In base alla legge antiracket 44/1999, lo Stato ha riconosciuto a Silva il fondo per poter ripartire con una nuova attività imprenditoriale e grazie a questo e un accordo con l’associazione Fior di Corleone sarà il referente in Toscana per la vendita di prodotti dei 18 imprenditori siciliani che ne fanno parte.

“Silvia ha avuto il coraggio di denunciare. E’ stato rotto il cerchio di solitudine, l’omertà è ben presente anche in Toscana e con questa testimonianza l’abbiamo spezzata. Quello che ha fatto Silvia è stato scoperchiare una pentola - ha detto Maurizio Pascucci, Presidente dell’associazione Fior di Corleone, che fornirà i prodotti per la nuova attività di Silvia avviando un percorso di collaborazione tra Sicilia e Toscana anche in nome della lotta alle mafie.

“Ho creato la mail  silvia.s052010@gmail.com alla quale chi è vittima come me di usura può scrivere per mettersi in contatto con me.

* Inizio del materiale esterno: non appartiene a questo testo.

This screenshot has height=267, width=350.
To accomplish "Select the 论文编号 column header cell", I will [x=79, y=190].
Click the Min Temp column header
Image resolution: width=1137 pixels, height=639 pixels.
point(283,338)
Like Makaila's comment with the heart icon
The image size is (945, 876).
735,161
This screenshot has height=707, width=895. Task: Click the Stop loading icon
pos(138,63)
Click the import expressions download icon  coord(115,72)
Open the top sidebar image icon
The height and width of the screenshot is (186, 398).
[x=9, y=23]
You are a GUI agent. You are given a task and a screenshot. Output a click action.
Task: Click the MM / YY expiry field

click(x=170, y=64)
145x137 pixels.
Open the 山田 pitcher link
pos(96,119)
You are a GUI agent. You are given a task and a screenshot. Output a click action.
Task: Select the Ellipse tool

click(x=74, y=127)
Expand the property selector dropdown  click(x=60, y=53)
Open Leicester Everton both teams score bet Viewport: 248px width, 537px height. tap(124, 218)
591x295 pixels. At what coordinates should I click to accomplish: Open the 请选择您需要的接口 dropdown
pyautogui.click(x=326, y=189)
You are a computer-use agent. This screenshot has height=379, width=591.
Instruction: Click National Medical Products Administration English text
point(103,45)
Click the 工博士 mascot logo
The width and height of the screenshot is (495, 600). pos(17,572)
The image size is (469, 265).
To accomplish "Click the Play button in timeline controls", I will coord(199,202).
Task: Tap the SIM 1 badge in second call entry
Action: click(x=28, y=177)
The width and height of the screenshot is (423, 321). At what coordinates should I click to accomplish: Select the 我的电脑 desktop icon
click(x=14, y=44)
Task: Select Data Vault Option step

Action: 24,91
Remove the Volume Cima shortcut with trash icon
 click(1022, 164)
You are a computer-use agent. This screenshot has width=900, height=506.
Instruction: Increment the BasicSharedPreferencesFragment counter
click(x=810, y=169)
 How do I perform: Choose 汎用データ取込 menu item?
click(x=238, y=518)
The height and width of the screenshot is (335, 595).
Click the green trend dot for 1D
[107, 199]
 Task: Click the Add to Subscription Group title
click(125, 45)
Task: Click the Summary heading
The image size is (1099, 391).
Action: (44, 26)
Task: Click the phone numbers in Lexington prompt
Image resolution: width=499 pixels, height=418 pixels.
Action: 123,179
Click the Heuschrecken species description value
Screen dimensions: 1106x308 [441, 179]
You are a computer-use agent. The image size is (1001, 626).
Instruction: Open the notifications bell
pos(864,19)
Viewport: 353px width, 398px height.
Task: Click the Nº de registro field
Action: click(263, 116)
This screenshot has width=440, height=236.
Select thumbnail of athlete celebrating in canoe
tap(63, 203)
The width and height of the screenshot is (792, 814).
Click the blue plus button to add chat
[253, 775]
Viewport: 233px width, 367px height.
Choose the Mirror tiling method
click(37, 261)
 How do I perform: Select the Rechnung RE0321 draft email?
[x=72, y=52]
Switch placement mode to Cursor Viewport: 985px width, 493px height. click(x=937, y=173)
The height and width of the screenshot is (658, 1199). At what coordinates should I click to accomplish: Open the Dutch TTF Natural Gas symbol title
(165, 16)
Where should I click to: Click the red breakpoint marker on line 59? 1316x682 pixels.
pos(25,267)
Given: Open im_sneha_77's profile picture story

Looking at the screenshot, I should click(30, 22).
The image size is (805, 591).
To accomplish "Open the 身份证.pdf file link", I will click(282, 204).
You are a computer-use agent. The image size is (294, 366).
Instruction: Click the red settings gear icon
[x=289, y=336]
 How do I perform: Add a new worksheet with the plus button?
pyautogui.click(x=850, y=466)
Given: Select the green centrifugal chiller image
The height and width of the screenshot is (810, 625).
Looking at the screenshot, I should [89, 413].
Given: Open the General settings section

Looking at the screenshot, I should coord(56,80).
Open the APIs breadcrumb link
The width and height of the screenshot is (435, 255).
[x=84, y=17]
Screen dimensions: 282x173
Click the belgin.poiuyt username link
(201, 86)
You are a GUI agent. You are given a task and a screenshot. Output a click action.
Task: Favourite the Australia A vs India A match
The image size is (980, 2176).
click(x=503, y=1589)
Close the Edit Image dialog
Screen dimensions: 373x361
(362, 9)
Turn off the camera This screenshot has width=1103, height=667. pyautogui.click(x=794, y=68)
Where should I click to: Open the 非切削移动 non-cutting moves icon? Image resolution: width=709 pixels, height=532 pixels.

Per avere consigli, per raccontare la propria storia, per iniziare il percorso di denuncia, o anche solo per essere ascoltato e non sentirsi solo”- ha concluso. “In queste situazioni, se sbagli la persona a cui ti rivolgi, sei fermo per 10 anni. Il mio messaggio è questo: denunciate, rivolgetevi subito alle forze dell’ordine. Da soli non ci si risolleva, chiedendo subito aiuto si ha una possibilità e una rinascita”.